Exercise prompt: Filter the lines below, keeping each one that holds "Procedura".
#### Records for this exercise
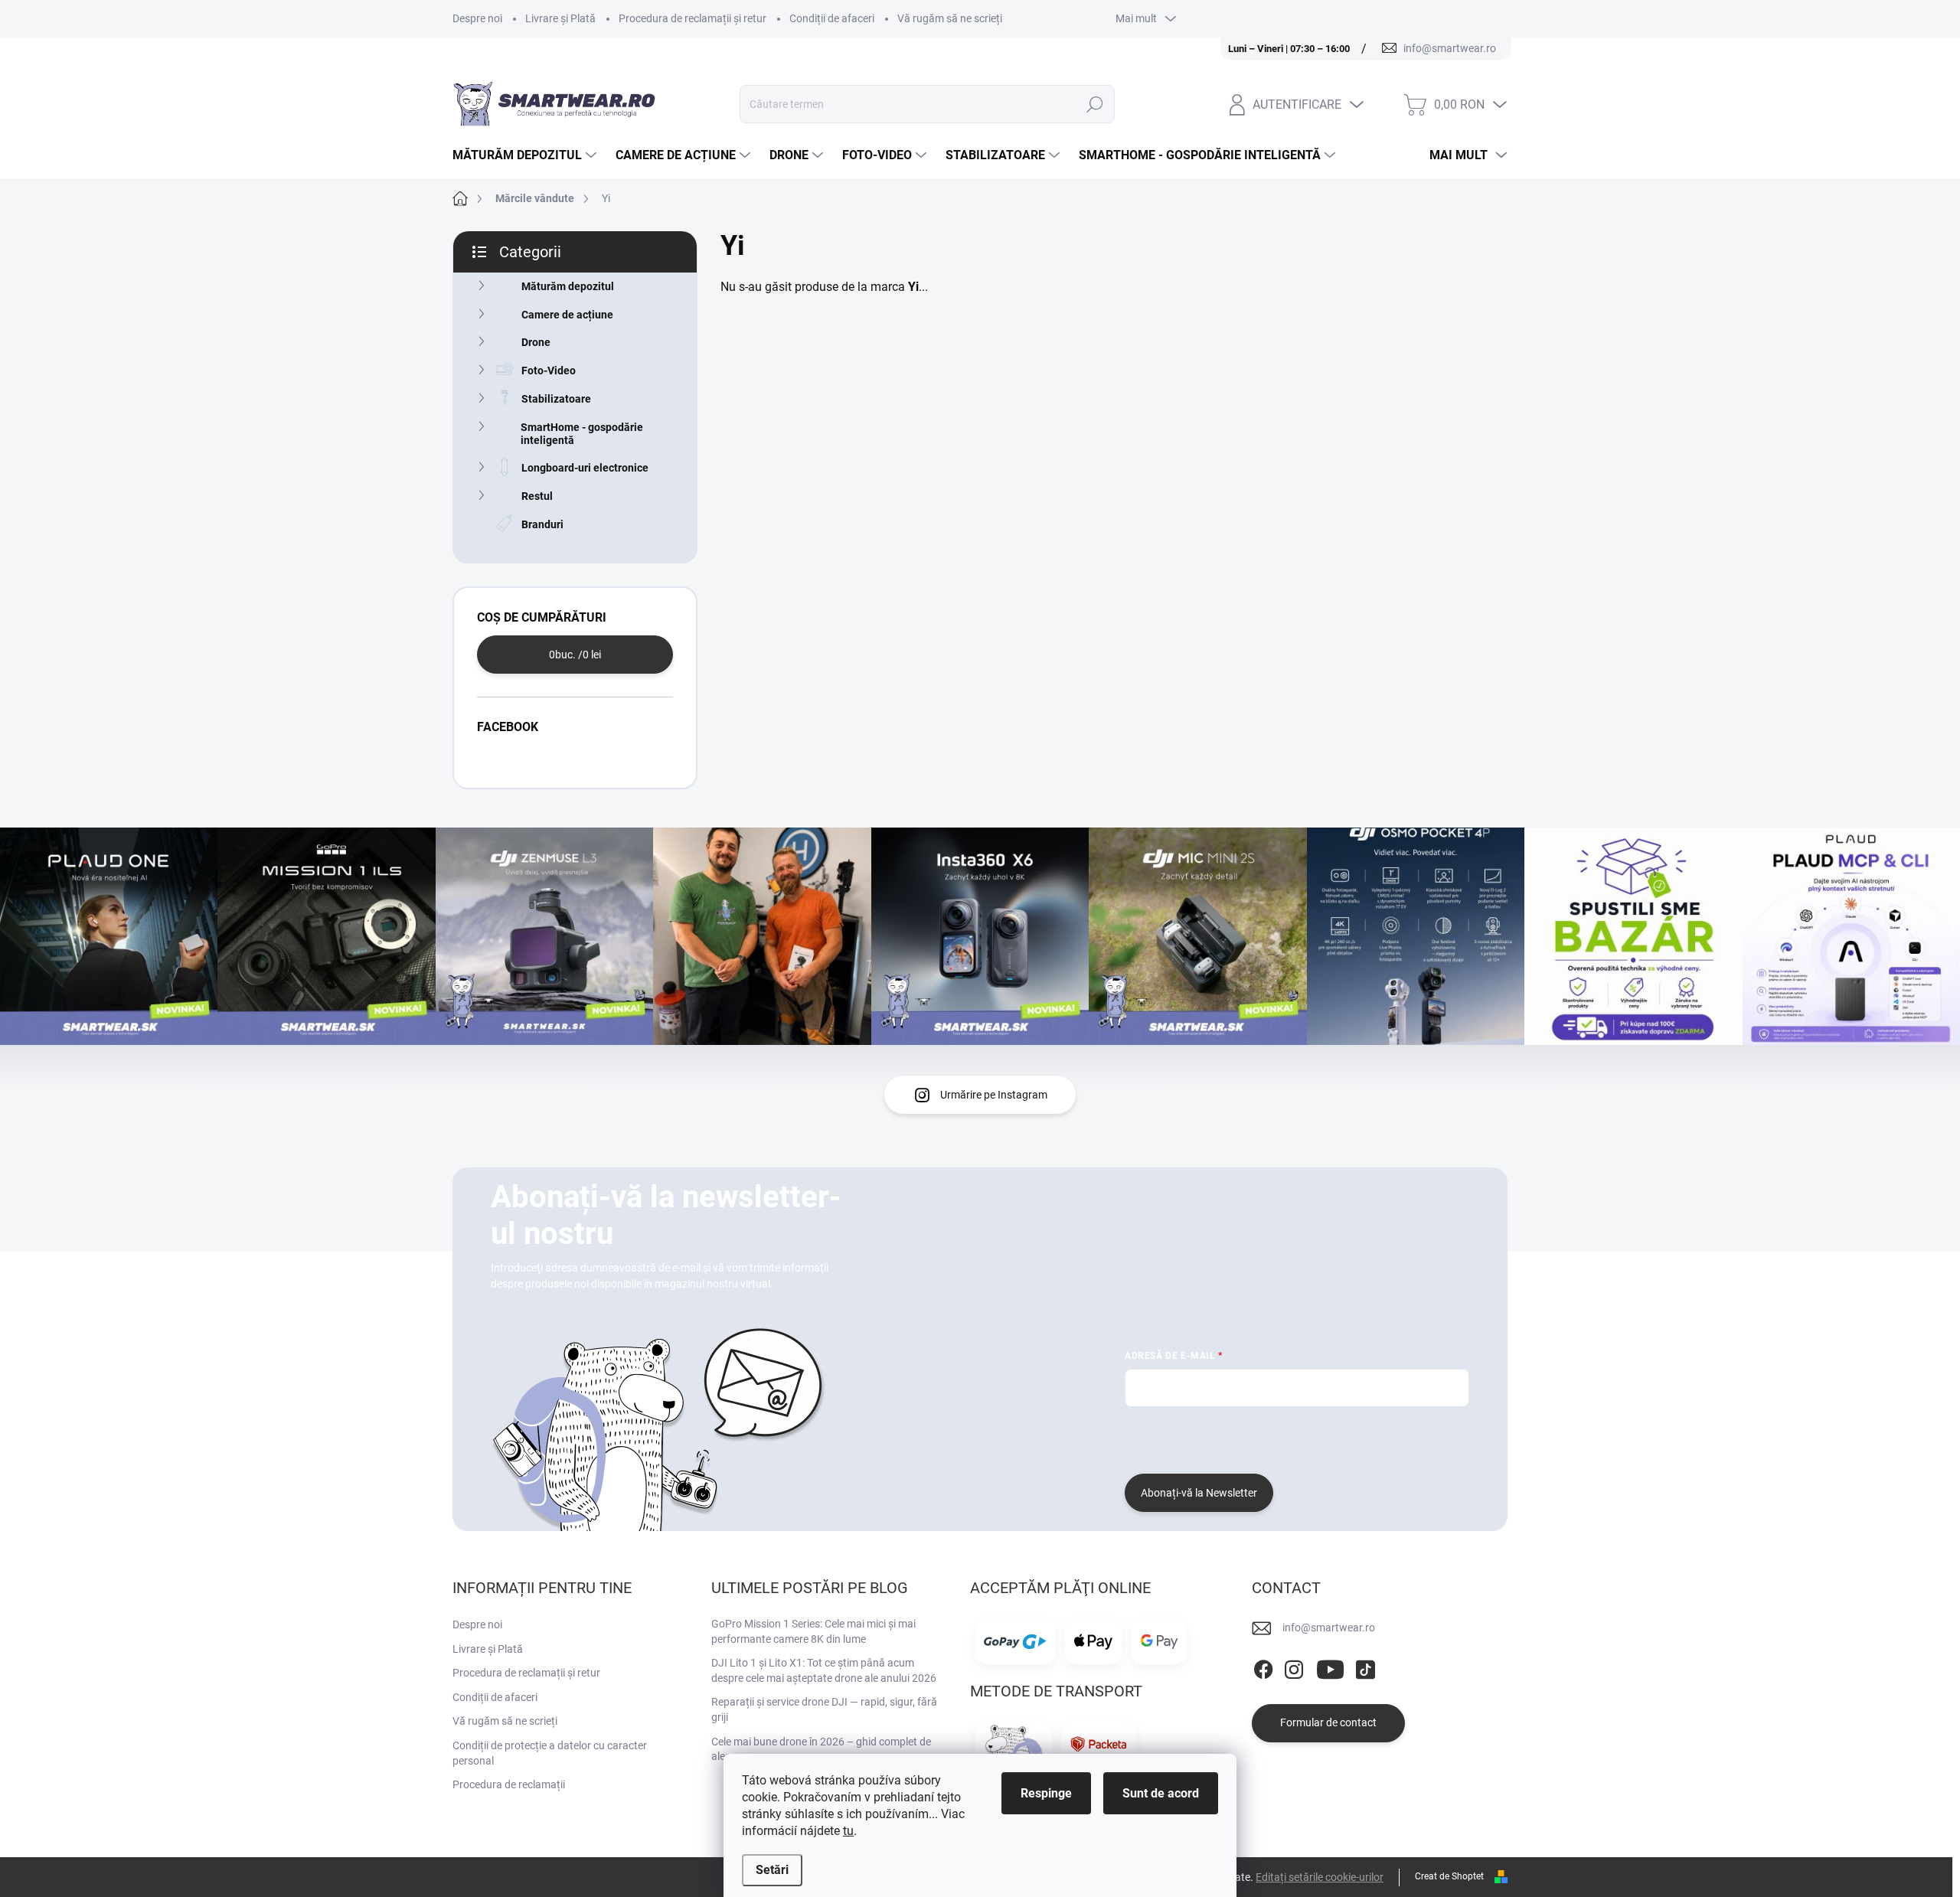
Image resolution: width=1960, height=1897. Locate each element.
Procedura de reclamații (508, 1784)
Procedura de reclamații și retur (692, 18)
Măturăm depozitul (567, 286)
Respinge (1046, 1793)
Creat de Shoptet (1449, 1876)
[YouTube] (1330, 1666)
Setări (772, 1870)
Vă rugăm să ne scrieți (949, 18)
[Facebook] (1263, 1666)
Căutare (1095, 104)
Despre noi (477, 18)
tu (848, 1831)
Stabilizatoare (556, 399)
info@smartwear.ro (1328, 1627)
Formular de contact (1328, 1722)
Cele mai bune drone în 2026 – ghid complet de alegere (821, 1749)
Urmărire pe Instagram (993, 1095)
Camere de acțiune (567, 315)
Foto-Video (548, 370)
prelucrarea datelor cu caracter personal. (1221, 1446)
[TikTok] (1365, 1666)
########
Response to this task:
Procedura de reclamații (508, 1784)
Procedura de reclamații și retur (692, 18)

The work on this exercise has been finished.